MATERIAL FOR THE TASK>

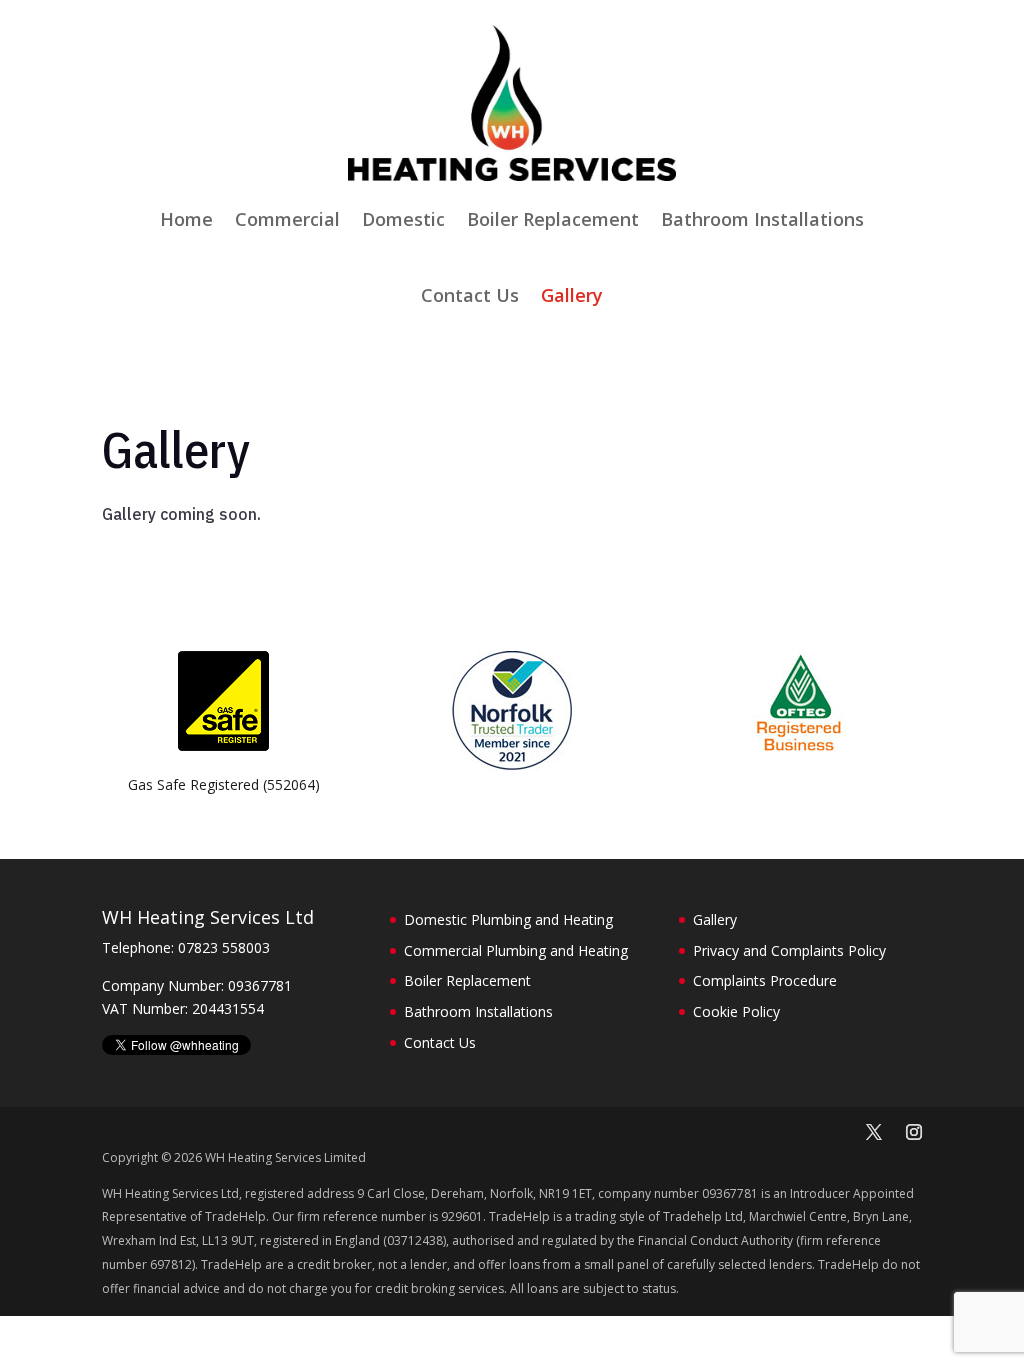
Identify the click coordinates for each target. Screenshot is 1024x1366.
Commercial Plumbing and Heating (516, 950)
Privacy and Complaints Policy (789, 950)
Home (186, 219)
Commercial (287, 219)
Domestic (403, 219)
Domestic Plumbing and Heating (508, 919)
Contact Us (470, 295)
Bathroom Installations (762, 219)
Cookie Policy (736, 1011)
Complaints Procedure (765, 980)
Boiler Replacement (553, 219)
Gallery (572, 295)
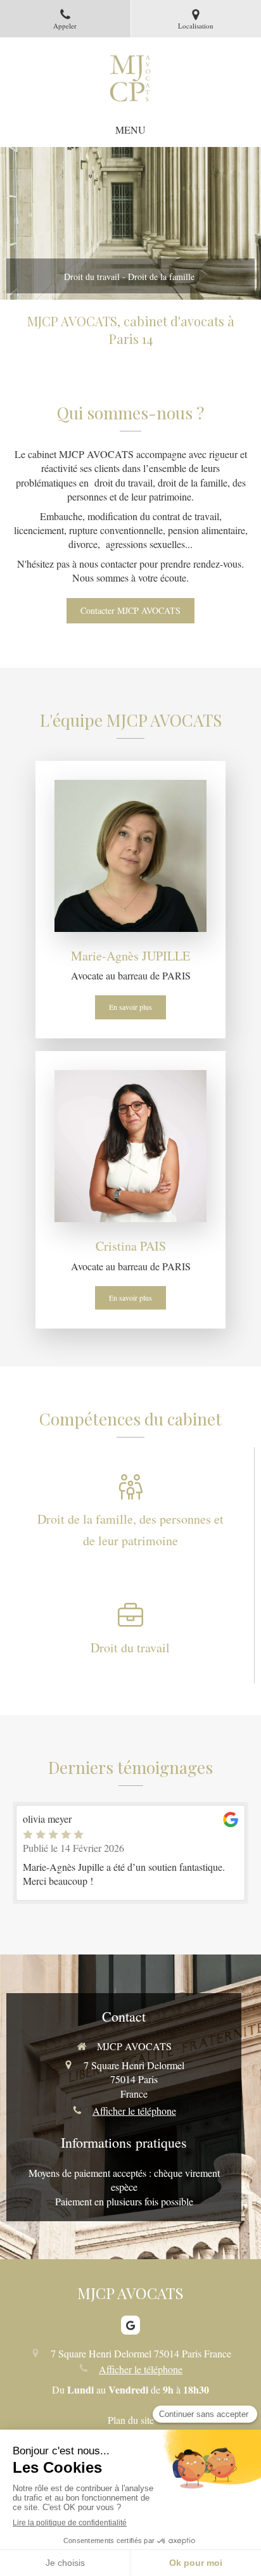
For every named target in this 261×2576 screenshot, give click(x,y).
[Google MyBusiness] (130, 2325)
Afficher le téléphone (134, 2110)
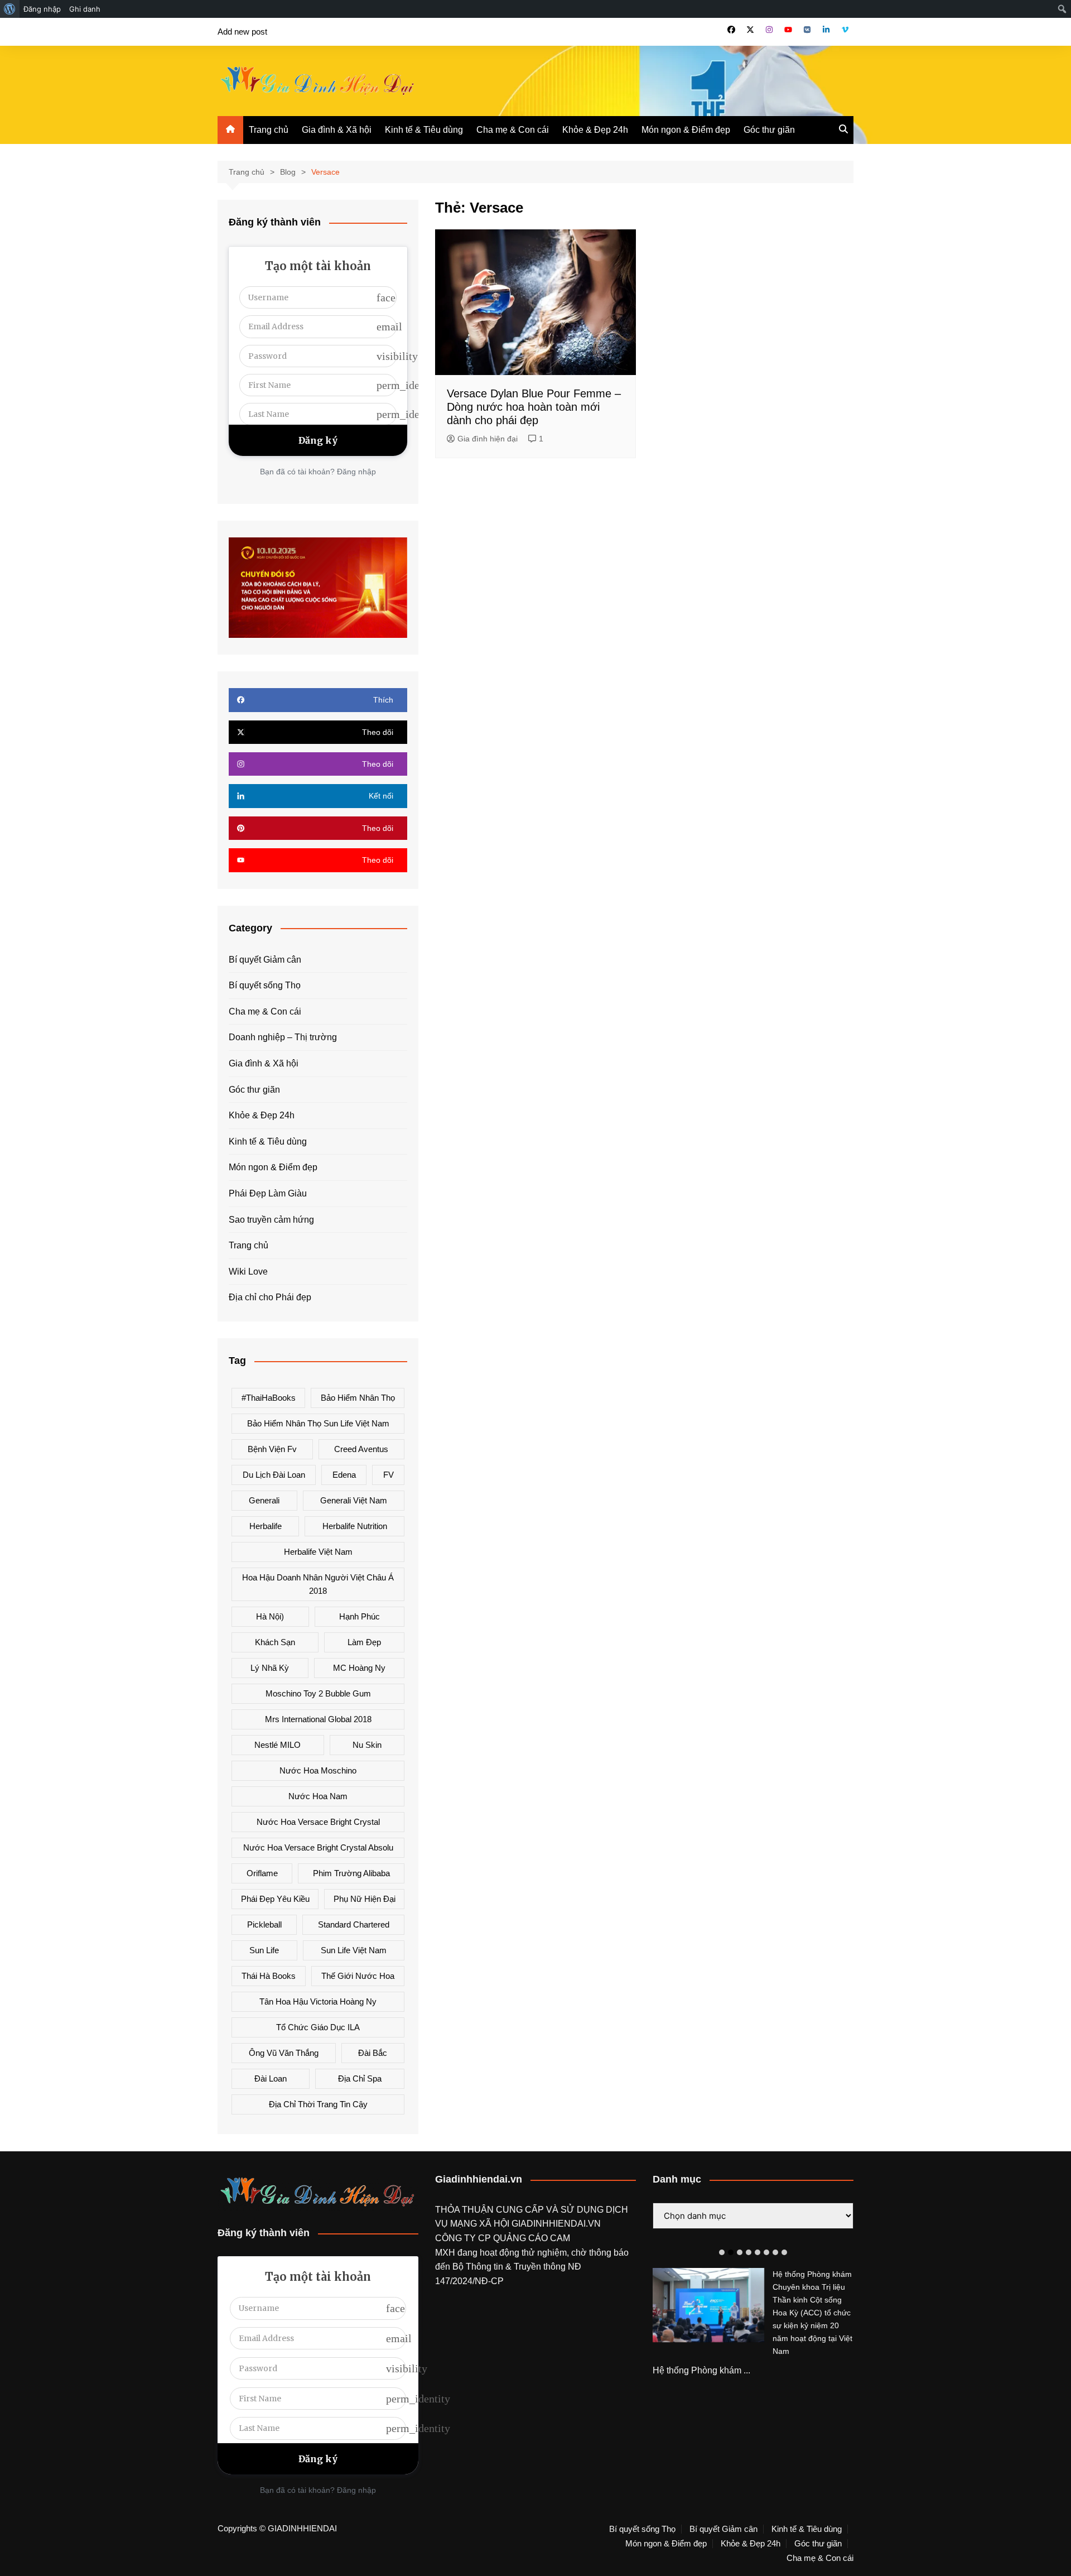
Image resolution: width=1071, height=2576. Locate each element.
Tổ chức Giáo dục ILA (318, 2027)
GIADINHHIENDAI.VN (556, 2223)
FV (388, 1474)
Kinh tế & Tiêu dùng (424, 129)
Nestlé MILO (277, 1745)
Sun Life (264, 1950)
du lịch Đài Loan (274, 1474)
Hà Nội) (270, 1616)
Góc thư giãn (769, 129)
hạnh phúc (359, 1616)
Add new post (242, 31)
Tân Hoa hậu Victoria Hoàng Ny (318, 2001)
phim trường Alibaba (351, 1873)
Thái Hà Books (269, 1976)
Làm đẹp (364, 1642)
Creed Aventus (361, 1449)
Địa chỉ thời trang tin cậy (318, 2104)
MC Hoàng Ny (359, 1668)
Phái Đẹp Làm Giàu (268, 1193)
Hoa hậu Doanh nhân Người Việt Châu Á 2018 (318, 1584)
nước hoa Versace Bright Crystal (318, 1822)
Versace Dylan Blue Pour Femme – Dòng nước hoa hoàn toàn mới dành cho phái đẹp (534, 406)
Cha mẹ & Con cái (512, 129)
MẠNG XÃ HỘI (481, 2223)
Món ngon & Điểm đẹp (685, 129)
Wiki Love (248, 1271)
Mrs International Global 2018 (318, 1719)
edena (344, 1474)
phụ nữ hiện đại (364, 1899)
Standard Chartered (353, 1924)
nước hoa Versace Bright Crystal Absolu (318, 1847)
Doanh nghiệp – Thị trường (283, 1037)
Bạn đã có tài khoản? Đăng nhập (318, 471)
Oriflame (262, 1873)
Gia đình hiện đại (487, 438)
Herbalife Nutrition (354, 1526)
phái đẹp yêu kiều (275, 1899)
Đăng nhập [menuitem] (42, 8)
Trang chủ (268, 129)
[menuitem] (10, 9)
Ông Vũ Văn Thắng (284, 2053)
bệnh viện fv (272, 1449)
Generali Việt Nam (353, 1500)
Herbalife (265, 1526)
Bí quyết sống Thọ (265, 985)
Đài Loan (270, 2078)
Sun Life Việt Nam (354, 1950)
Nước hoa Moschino (317, 1770)
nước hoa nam (318, 1796)
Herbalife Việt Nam (318, 1551)
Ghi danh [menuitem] (84, 8)
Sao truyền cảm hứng (271, 1219)
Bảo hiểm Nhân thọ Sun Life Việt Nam (318, 1423)
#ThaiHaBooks (269, 1397)
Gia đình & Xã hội (337, 129)
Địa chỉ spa (360, 2078)
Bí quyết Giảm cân (265, 959)
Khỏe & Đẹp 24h (595, 129)
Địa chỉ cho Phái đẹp (270, 1297)
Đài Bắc (372, 2053)
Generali (264, 1500)
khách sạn (275, 1642)
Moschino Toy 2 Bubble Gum (318, 1693)
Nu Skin (367, 1745)
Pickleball (264, 1924)
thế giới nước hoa (357, 1976)
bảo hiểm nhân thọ (358, 1397)
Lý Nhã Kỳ (269, 1668)
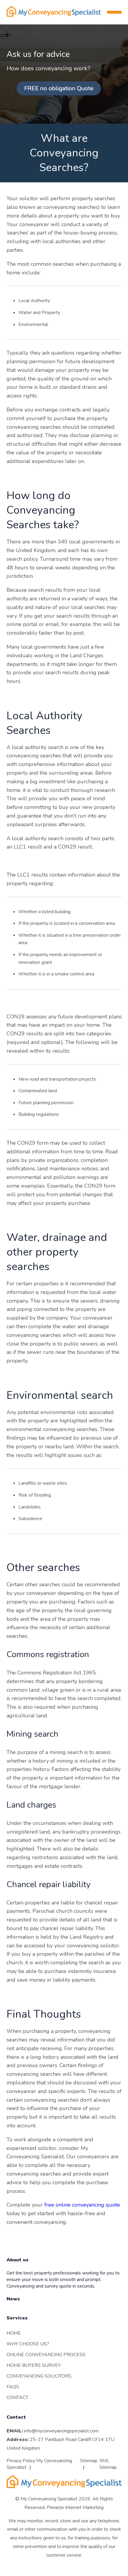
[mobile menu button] (114, 12)
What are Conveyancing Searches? (64, 153)
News (13, 2299)
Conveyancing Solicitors (39, 2376)
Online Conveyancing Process (46, 2354)
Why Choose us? (28, 2343)
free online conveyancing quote (82, 2204)
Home (14, 2333)
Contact (17, 2397)
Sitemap (88, 2460)
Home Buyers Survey (34, 2365)
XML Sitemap (108, 2463)
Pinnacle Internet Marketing (75, 2507)
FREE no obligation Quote (58, 88)
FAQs (13, 2386)
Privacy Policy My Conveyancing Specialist (39, 2463)
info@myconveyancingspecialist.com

EXERCISE AIM>
Without the pictures, extract every entry verbatim.

RESULT>
Identify the click coordinates for each target. Screenshot is 1024x1366.
Commercial Plumbing and Heating (516, 950)
Privacy and Complaints Policy (789, 950)
Home (186, 219)
Commercial (287, 219)
Domestic (403, 219)
Domestic Plumbing and Heating (508, 919)
Contact Us (470, 295)
Bathroom Installations (762, 219)
Cookie Policy (736, 1011)
Complaints Procedure (765, 980)
Boiler Replacement (553, 219)
Gallery (572, 295)
For every named target in this 261×2576 screenshot, give click(x,y).
[Google MyBusiness] (130, 2325)
Afficher le téléphone (134, 2110)
Image resolution: width=1071, height=2576. Locate each element.
Tổ chức Giáo dục ILA (318, 2027)
GIADINHHIENDAI.VN (556, 2223)
FV (388, 1474)
Kinh tế & Tiêu dùng (424, 129)
Nestlé MILO (277, 1745)
Sun Life (264, 1950)
du lịch Đài Loan (274, 1474)
Hà Nội) (270, 1616)
Góc thư giãn (769, 129)
hạnh phúc (359, 1616)
Add new post (242, 31)
Tân Hoa hậu Victoria Hoàng Ny (318, 2001)
phim trường Alibaba (351, 1873)
Thái Hà Books (269, 1976)
Làm đẹp (364, 1642)
Creed Aventus (361, 1449)
Địa chỉ thời trang tin cậy (318, 2104)
MC Hoàng Ny (359, 1668)
Phái Đẹp Làm Giàu (268, 1193)
Hoa hậu Doanh nhân Người Việt Châu Á 2018 (318, 1584)
nước hoa Versace Bright Crystal (318, 1822)
Versace Dylan Blue Pour Femme – Dòng nước hoa hoàn toàn mới dành cho phái đẹp (534, 406)
Cha mẹ & Con cái (512, 129)
MẠNG XÃ HỘI (481, 2223)
Món ngon & Điểm đẹp (685, 129)
Wiki Love (248, 1271)
Mrs International Global 2018 (318, 1719)
edena (344, 1474)
phụ nữ hiện đại (364, 1899)
Standard Chartered (353, 1924)
nước hoa Versace Bright Crystal Absolu (318, 1847)
Doanh nghiệp – Thị trường (283, 1037)
Bạn đã có tài khoản? Đăng nhập (318, 471)
Oriflame (262, 1873)
Gia đình hiện đại (487, 438)
Herbalife Nutrition (354, 1526)
phái đẹp yêu kiều (275, 1899)
Đăng nhập [menuitem] (42, 8)
Trang chủ (268, 129)
[menuitem] (10, 9)
Ông Vũ Văn Thắng (284, 2053)
bệnh viện fv (272, 1449)
Generali Việt Nam (353, 1500)
Herbalife (265, 1526)
Bí quyết sống Thọ (265, 985)
Đài Loan (270, 2078)
Sun Life Việt Nam (354, 1950)
Nước hoa Moschino (317, 1770)
nước hoa nam (318, 1796)
Herbalife Việt Nam (318, 1551)
Ghi danh [menuitem] (84, 8)
Sao truyền cảm hứng (271, 1219)
Bảo hiểm Nhân thọ Sun Life Việt Nam (318, 1423)
#ThaiHaBooks (269, 1397)
Gia đình & Xã hội (337, 129)
Địa chỉ spa (360, 2078)
Bí quyết Giảm cân (265, 959)
Khỏe & Đẹp 24h (595, 129)
Địa chỉ cho Phái đẹp (270, 1297)
Đài Bắc (372, 2053)
Generali (264, 1500)
khách sạn (275, 1642)
Moschino Toy 2 Bubble Gum (318, 1693)
Nu Skin (367, 1745)
Pickleball (264, 1924)
thế giới nước hoa (357, 1976)
bảo hiểm nhân thọ (358, 1397)
Lý Nhã Kỳ (269, 1668)
[mobile menu button] (114, 12)
What are Conveyancing Searches? (64, 153)
News (13, 2299)
Conveyancing Solicitors (39, 2376)
Online Conveyancing Process (46, 2354)
Why Choose us? (28, 2343)
free online conveyancing quote (82, 2204)
Home (14, 2333)
Contact (17, 2397)
Sitemap (88, 2460)
Home Buyers Survey (34, 2365)
XML Sitemap (108, 2463)
Pinnacle Internet Marketing (75, 2507)
FREE no obligation Quote (58, 88)
FAQs (13, 2386)
Privacy Policy My Conveyancing Specialist (39, 2463)
info@myconveyancingspecialist.com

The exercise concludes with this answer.